The artefacts retrieved at Amara West are subject to environmental conditions which include high humidity and salinity, the result of the site’s proximity to the Nile. Ceramic and stone buried in soil absorb the salts present in the deposits.
Following my advice, and discussions with Marie Millet and Neal Spencer, two beer jars from grave 201 were chosen for treatment, as they were affected by salt, with a thick visible layer of white concretions.
The salts are harmful and are not only an aesthetic issue; they obscure the object’s surface and can lead to surface exfoliation – the surface lifting off. Eventually, the crystallisation of salts can lead to disintegration.
The most efficient way to extract salt consists of soaking the objects in water over a long period of time, though extra steps need to be taken with fragile objects, or those bearing paint.
The removal of soluble salts can be a very lengthy procedure.
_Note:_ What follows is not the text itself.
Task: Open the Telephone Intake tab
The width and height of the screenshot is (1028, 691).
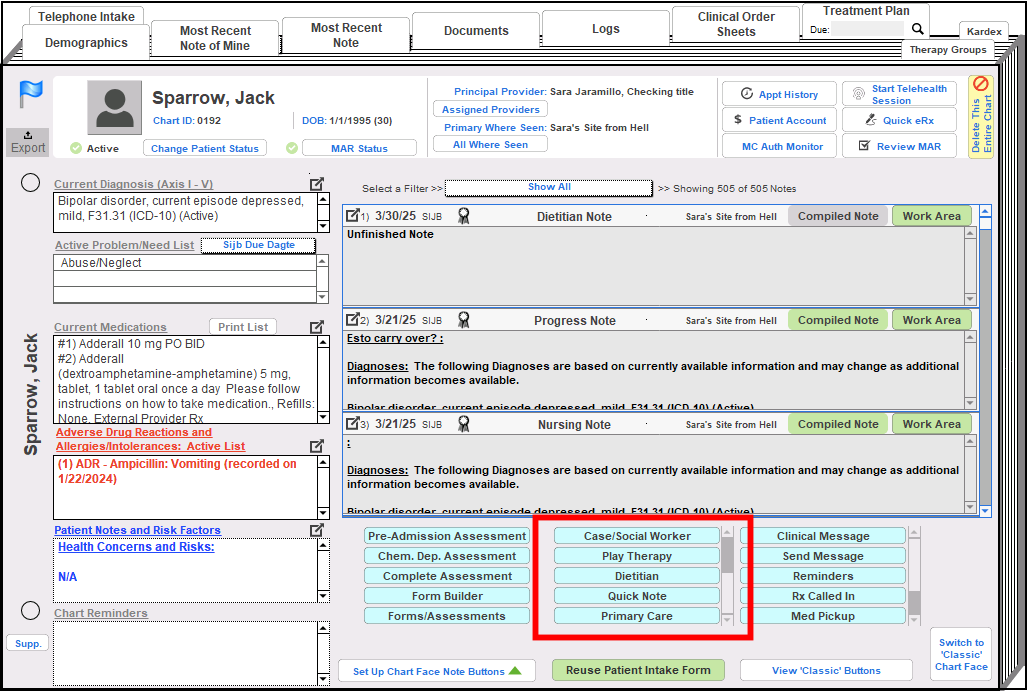Action: 86,16
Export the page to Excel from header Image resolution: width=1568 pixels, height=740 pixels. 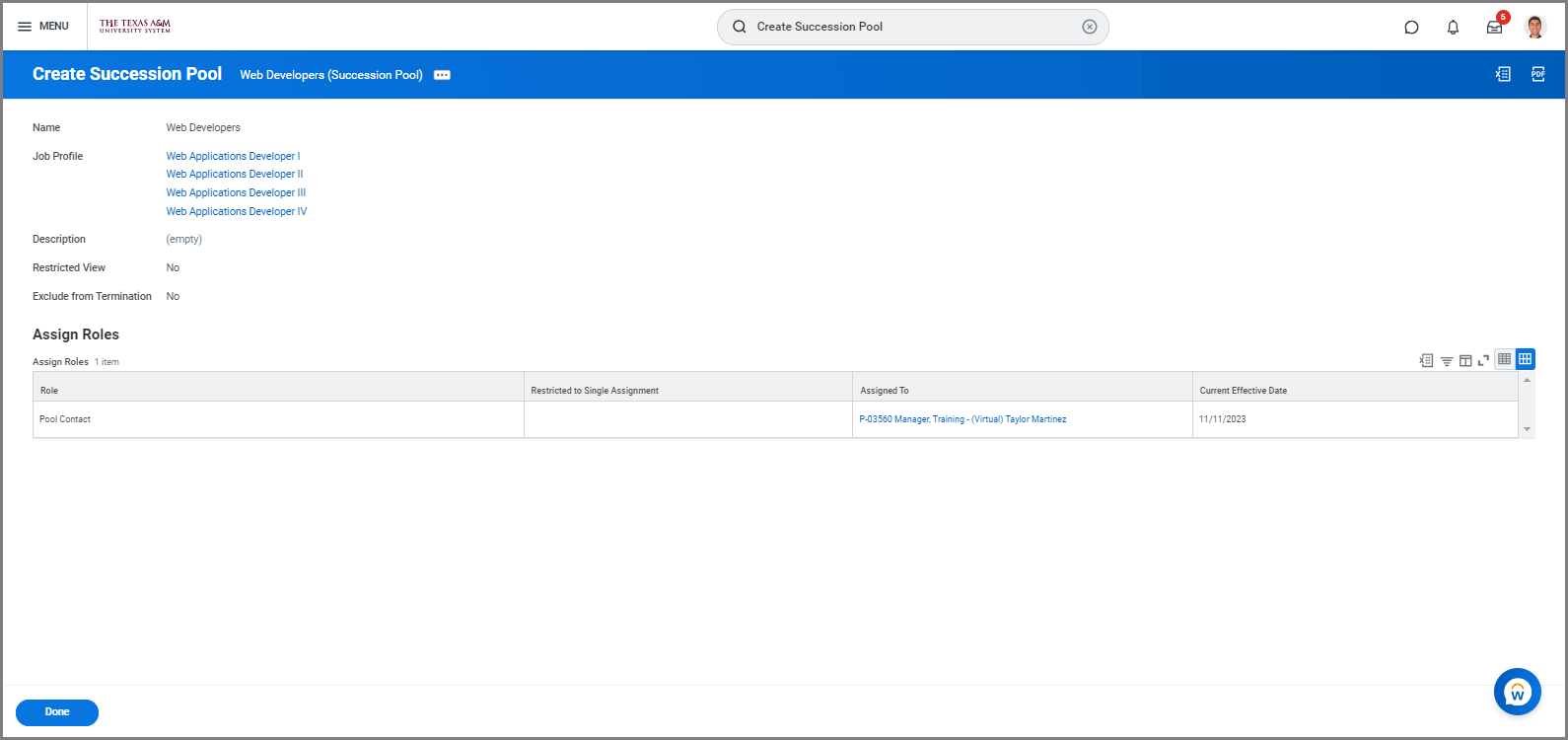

In this case, the jars were bathed repeatedly in plenty of warm water for a period of eight days with the water being changed every day.
Unfortunately, no distilled or deionised water and conductivity meter (to measure the decreasing level of salt) is available here. Nonetheless, soluble salts appear to have completely disappeared from the jars, ensuring their long-term preservation.
Looking to future seasons, we might consider testing salt levels in the local river water, which is used for washing all pottery prior to study, recording and storage.